While regulatory status for a specialty intermediate tends toward the lighter touch when compared with finished pharmaceutical goods, we observe increasing scrutiny, especially on impurity profile, trace solvents, and byproduct formation during handling or processing. Our teams stay ahead by tracking batch records, solvent logs, and shipment data, sharing details as needed for technical files and project compliance reports.
Safety and stewardship extend from our shop floor onward. The brominated, methylated N-oxide handle brings with it considerations relating to dust formation during transfer and thermal stability under long storage conditions. Years of operational experience brought extra focus onto controlled ventilation, labeling, and short-term containment. Emergency drills around bromine handling, and periodic reviews of PPE protocols aren’t paperwork—these steps build the routine response muscle needed when something unexpected hits. Our packaging aligns with the needs of both bulk handlers and research-scale customers, balancing environmental safeguards with real-world workability.
Demands for greater sustainability in chemical manufacturing shape how we source, process, and ship materials like 4-bromo-2,3-dimethylpyridine 1-oxide. It pushed us to optimize yields, curb waste, and lower the process footprint throughout the value chain. This includes solvent recovery, reduced water use, and a shift to greener halogenation steps. Customers tell us that sustainable sourcing now steers purchasing, even for enabling intermediates once chosen solely on up-front price and convenience.
Making these sustainable improvements a matter of routine—rather than an afterthought—shows in our declining monthly waste output and improved solvent recapture. Engineering teams dedicate regular cycles to process audits, focusing on cradle-to-gate impact. Our feedback from supply chain partners and sustainability officers confirms that customer values have moved beyond spreadsheets. The improved resource intensity matters long after a product batch reaches the research bench, forming the basis for low-footprint, end-to-end project documentation.
Here in the plant, the story of 4-bromo-2,3-dimethylpyridine 1-oxide is one of adaptation and ongoing improvement. Each new customer request teaches us more about its practical applications and the real-world hurdles in integrating it into larger synthetic plans. The combination of targeted reactivity, robust physical properties, and dependable process routes made it a regular feature in the evolving landscape of pharmaceutical and specialty chemical synthesis.
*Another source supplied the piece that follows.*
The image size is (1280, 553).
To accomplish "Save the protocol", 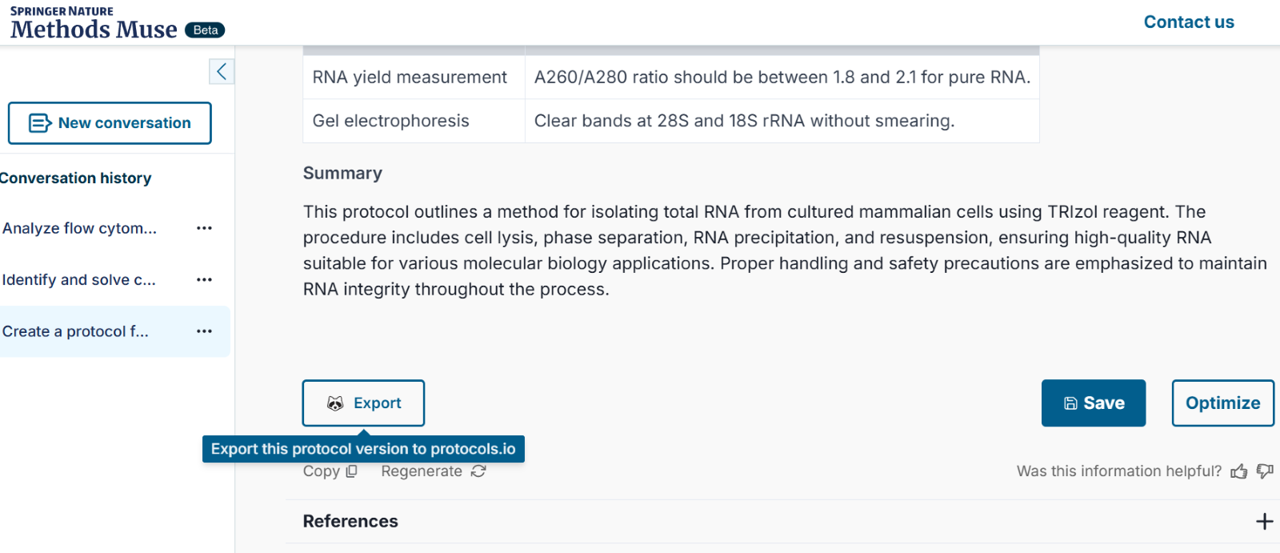I will 1093,403.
Our knowledge doesn’t come from datasheets—it grows with every campaign, batch tweak, and customer troubleshooting session.
As specialists, we keep our doors open to both established questions and emerging requirements, working with clients through project launches, scale-ups, and novel applications. The commitment to reliability, partnership, and technical openness built over years of production guides every new collaboration. 4-bromo-2,3-dimethylpyridine 1-oxide is more than a stock item; it’s a solution forged from experience, available to support breakthrough science and industry progress at every step.